Lagi, PUISI


ADINDA DAN KAKANDA

 

Adinda
menelusuri arus Don dari Novomoskovsk hingga Voronezh
sungguh letih dan getir
purnama sudah menyapa tiga kali
sekelebat pun bayangmu tak jua ada
kabar dari Pravda yang mulai kusam pemberian Dimitri
tak mampu mengarahkan langkah ke muara bidikan

manakala kelak kita bersua di sisa-sisa harapan
kakanda akan membisikkan
”kemarilah Adinda, duduk merapat
agar hembusan angin perestroika jangan terlalu kencang
itu membuatmu hilang di belantara kegaduhan
yang tak pernah kita pelajari di surau kampung kita
di setiap senja ketika ia beringsut ke peraduan”

”kemarilah Adinda, kemarilah duduk merapat
meski di bibir cadas pinggiran Don
kita akan lama menjajar cerita perjalanan kerinduan
yang air matanya tercecer di Tula, di St. Peterberg
dan menciptakan laut Azov”

pencarian kapan berkesudahan
melabuhkan kakanda di Rostov on Don
belum ada tanda harummu, Adinda

ketika mata menyapu sudut kerumunan
tempat orang-orang bermantel bulu memeluk buku-buku
wajah Dimitri merekahkan senyum kepada perempuan di sebelahnya
dibalas senyum terindah yang pernah ada
Adinda!

kini kakanda tahu
mawar putih yang kakanda tanam dan mawar merah yang adinda semaikan
di halaman rumah kita nun jauh di balik cakrawala
harumnya kau bawa ke negeri beruang merah

seketika
tanah pijakan kakanda terban
laut Azov pun murka…
Kakanda berbisik lirih,
Adinda, engkau telah kratkoebremennoe pamyat

TAMAT

45 responses to “Lagi, PUISI

  1. ahahahaah ko belakangnya jelek banget….wahahahaha…btw spasibo balsoe yaaa….za poeta!!tak prekrasnii…mne nrawitsya…

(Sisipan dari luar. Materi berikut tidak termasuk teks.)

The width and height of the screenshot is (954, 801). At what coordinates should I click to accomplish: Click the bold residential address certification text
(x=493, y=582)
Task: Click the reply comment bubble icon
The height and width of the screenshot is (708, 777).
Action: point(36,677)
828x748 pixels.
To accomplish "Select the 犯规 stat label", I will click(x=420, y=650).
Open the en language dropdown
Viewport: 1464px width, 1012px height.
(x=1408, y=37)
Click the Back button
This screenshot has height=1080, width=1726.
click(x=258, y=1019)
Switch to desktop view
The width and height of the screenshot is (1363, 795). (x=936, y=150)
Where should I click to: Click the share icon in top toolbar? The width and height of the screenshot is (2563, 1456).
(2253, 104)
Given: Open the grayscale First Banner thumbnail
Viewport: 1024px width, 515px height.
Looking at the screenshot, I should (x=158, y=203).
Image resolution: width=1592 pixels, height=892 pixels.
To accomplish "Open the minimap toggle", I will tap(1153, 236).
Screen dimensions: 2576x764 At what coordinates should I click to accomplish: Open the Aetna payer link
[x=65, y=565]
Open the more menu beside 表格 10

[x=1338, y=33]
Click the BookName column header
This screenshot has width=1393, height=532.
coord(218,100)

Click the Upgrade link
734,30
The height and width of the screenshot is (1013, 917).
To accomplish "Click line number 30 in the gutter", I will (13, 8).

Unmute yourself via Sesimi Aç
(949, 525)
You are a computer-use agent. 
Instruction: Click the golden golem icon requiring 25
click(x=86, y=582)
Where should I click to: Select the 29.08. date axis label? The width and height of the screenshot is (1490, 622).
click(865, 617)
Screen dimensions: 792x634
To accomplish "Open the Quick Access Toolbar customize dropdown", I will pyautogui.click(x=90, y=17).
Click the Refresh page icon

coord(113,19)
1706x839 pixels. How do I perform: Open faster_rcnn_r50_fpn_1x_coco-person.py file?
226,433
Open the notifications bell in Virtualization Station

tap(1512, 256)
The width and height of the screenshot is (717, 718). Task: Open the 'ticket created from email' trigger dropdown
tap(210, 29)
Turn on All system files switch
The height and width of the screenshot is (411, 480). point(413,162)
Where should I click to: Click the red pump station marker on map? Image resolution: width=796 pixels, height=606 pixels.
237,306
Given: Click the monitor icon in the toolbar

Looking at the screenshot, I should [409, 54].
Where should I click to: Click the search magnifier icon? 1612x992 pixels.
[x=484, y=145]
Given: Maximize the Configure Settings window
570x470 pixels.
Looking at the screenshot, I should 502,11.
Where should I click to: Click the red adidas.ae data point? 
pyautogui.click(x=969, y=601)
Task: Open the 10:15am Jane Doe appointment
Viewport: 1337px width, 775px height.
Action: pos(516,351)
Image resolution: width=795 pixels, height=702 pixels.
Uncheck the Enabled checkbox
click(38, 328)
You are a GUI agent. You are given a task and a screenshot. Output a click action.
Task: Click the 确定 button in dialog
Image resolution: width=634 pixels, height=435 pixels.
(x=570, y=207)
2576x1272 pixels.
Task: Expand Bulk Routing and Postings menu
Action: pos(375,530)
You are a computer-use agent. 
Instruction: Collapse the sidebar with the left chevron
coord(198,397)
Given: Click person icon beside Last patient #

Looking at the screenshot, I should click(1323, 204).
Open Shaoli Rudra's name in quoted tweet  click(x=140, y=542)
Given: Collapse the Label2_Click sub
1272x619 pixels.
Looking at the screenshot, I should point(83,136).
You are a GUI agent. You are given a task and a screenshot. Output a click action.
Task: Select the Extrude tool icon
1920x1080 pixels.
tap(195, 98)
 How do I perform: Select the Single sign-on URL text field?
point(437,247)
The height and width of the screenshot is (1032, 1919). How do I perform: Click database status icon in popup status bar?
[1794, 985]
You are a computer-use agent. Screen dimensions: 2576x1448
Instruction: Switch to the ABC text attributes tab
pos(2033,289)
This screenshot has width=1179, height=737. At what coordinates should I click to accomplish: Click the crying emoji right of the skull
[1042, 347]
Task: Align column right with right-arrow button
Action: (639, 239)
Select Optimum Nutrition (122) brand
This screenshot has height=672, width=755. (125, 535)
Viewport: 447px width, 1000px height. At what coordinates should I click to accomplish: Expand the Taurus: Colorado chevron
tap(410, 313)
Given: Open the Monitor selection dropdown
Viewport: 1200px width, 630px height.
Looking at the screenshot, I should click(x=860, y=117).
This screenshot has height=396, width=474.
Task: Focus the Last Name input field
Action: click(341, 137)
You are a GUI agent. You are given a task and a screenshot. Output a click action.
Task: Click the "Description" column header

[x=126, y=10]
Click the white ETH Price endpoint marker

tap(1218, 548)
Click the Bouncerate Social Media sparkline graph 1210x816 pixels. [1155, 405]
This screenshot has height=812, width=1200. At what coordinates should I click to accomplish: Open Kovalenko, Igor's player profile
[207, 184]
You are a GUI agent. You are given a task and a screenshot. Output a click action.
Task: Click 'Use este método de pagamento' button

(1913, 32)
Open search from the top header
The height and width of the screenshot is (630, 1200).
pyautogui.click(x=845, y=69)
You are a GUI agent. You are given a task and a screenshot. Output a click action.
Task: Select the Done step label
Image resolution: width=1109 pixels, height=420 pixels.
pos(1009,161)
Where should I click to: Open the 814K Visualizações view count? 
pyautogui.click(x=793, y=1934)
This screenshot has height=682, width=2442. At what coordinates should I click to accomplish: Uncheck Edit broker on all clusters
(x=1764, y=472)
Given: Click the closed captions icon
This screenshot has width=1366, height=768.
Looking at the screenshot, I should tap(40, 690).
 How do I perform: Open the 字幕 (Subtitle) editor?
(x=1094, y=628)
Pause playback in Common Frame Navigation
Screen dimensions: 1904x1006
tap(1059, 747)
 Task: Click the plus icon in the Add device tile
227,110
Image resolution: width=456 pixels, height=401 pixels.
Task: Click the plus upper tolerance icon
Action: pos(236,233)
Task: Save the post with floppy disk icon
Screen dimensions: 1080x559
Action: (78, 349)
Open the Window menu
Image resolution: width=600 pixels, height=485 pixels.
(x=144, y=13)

  2. he..he.. Semua itu cuma khayalan saja. Gak pernah ke sana, gak tahu yg ditulis. Apalagi itu, bahasa Rusia. Cuma satu kata itu saja yg tahu. Lha, spasibo balsoe itu apa artinya. Trus za poeta, tak prekrasnii…mne nrawitsya…, apa juga artinya? Ketahuan ya, gak ngerti! Hwek kekekk kek…

  3. kratkoebremennoe pamyat

    artinya apaan sih???

    *bingung mode on*

  4. Itu artinya “pikun” (kata mbak Hidayanti yang punya kata2 itu dan sekarang sedang kuliah di Rusia. Di atas itu beliau berkomentar, pakai bahasa yang saya juga merasa sama bingungnya..he..he..). Salam hangat.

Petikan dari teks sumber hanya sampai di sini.